RSF estime que ce « grand écart » constitue une stratégie de contournement du pluralisme, unique parmi les chaînes observées. « Il faut être insomniaque » pour voir la gauche à l’écran, résume Arnaud Froger, responsable du bureau d’investigation de l’ONG.
Pourtant, dans les déclarations transmises à l’Arcom, la chaîne ne se distingue pas particulièrement, aucune ne s’écarterait significativement des règles de répartition du temps de parole entre exécutif et forces politiques, selon leur poids électoral et leur contribution à la vie politique. Pour RSF, cette conformité apparente masque un « pluralisme en trompe-l’œil ».
« L’Arcom est aux abonnés absents »
CNews avait déjà été mise en demeure en 2021 pour manquement au pluralisme. RSF estime que la chaîne persiste. « Seule CNews s’éloigne de manière flagrante et systématique du cadre imposé depuis juillet 2024 », dénonce l’organisation. Thibaut Bruttin juge la situation d’autant plus préoccupante que l’Arcom ne réagit pas : « Malgré la délibération de juillet 2024, il n’y a pas de contrôle ni de sanctions. Donc on a pris nos responsabilités. »
RSF reproche également à l’autorité un manque d’impulsion. « L’Arcom est aux abonnés absents », regrette le directeur général. Il estime que l’ONG ne doit pas se substituer au régulateur. « Je ne souhaite pas que RSF devienne Anticor pour la corruption dans le cadre de la régulation. Le régulateur doit réguler. Notre travail est un encouragement pour eux, et peut-être un constat de leur défaillance. »
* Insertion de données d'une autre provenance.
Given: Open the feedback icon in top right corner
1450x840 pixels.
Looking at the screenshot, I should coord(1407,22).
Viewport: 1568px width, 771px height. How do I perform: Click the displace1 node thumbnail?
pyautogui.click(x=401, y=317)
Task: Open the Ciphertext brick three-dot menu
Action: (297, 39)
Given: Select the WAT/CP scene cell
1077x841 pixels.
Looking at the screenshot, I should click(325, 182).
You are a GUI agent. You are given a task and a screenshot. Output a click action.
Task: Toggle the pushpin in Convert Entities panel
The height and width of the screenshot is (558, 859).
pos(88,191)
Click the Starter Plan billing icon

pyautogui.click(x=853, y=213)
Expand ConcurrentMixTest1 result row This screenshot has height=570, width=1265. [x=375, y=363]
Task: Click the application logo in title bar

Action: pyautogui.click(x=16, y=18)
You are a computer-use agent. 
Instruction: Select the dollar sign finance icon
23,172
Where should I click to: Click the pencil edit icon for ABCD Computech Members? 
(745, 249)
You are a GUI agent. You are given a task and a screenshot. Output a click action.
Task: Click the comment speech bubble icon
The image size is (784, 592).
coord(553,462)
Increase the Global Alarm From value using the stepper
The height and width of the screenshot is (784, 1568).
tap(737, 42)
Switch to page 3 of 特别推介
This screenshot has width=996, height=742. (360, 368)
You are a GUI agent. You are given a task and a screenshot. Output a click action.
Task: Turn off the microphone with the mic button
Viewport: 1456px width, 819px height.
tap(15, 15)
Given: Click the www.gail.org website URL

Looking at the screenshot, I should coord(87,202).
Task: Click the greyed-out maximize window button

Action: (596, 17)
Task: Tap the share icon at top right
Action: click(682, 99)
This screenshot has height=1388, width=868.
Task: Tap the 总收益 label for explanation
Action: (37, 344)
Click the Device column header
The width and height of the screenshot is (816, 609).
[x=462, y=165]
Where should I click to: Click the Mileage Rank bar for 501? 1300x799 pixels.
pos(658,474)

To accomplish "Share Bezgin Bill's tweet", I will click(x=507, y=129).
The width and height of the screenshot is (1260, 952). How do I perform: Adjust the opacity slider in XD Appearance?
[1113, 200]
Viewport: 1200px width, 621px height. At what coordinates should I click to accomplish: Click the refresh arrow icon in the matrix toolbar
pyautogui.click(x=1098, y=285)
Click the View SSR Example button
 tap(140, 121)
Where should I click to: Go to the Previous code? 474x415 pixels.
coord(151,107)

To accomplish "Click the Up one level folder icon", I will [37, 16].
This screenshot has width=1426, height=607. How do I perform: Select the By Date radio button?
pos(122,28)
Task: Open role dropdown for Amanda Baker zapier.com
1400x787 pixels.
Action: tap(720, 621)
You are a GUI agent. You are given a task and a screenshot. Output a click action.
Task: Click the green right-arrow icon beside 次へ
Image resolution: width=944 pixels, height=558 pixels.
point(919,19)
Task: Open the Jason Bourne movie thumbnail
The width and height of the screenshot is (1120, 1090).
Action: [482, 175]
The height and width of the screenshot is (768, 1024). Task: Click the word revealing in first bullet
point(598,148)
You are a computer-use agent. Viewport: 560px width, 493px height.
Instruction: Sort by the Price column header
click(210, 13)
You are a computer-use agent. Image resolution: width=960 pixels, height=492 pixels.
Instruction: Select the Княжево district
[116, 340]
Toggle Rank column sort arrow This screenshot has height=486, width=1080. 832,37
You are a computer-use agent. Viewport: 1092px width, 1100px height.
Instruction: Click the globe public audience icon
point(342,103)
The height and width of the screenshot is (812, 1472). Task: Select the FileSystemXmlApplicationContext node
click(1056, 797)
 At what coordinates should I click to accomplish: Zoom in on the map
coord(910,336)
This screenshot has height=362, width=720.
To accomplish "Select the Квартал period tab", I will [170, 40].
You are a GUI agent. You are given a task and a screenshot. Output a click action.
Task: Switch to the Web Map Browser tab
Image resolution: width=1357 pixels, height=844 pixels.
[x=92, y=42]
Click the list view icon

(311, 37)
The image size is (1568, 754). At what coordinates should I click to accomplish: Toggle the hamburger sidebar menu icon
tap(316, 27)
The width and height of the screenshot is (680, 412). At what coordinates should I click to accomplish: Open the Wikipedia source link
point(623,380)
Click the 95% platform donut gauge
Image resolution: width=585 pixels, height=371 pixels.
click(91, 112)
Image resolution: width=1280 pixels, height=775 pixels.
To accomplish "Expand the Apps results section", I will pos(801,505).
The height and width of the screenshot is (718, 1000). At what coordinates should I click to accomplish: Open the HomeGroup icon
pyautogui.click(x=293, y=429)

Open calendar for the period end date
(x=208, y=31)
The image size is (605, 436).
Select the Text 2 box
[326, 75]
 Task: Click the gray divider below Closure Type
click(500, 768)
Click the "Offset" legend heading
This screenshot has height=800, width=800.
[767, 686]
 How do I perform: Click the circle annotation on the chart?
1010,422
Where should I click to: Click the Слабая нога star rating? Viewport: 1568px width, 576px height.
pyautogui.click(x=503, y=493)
Une hiérarchie de l’information qui détonne
L’étude met également en évidence de fortes divergences éditoriales. En mars 2025, la guerre en Ukraine occupe une place prépondérante sur BFMTV, franceinfo et LCI, cette dernière y consacrant plus de 43 % de sa programmation d’information, soit l’équivalent d’une semaine d’antenne.
Sur CNews, le thème dominant est en revanche l’insécurité, avec plus d’une centaine de faits violents évoqués au cours du mois, deux fois plus que l’ensemble de ses concurrentes réunies. Selon RSF, cette concentration sur quelques sujets laisse dans l’ombre des pans entiers de l’actualité : santé, écologie, éducation ou pouvoir d’achat, pourtant cités parmi les préoccupations majeures des Français, représentent seulement 4 % du temps d’antenne total. Thibaut Bruttin pointe l’inefficacité des sanctions existantes : « La pédagogie passe par la répétition. Mais ces stratégies sont inopérantes.
Un danger pour le débat public ?
Pour RSF, les conséquences dépassent désormais le strict champ médiatique. CNews est la première chaîne d’info du pays et influence largement le débat. « Le succès de CNews s’explique par la tricherie répétée de l’éditeur », accuse Thibaut Bruttin. « C’est plus attrayant d’avoir accès à une chaîne où l’on matraque des demi-vérités. Les plus grosses grossièretés sont tolérées. La régulation ne doit pas être amoindrie par le succès rencontré. On parle de tricherie. »
Avec cette étude, RSF réclame un sursaut institutionnel. Elle intervient au moment où CNews lance son offre numérique CNews prime et où une commission d’enquête parlementaire s’ouvre sur la neutralité de l’audiovisuel public. « Le pluralisme est un enjeu démocratique fondamental. On est à la veille d’échéances électorales. Il faut réaffirmer les principes », insiste le directeur général.
RSF se dit prête à étendre cette méthode à d’autres médias si nécessaire. « Pas tellement envie de faire ça. Mais s’il faut le faire, on le fera. Le pluralisme est important pour notre démocratie », conclut Thibaut Bruttin.
Contactée par nos confrères de l’AFP, la chaîne CNews n’a pas souhaité réagir.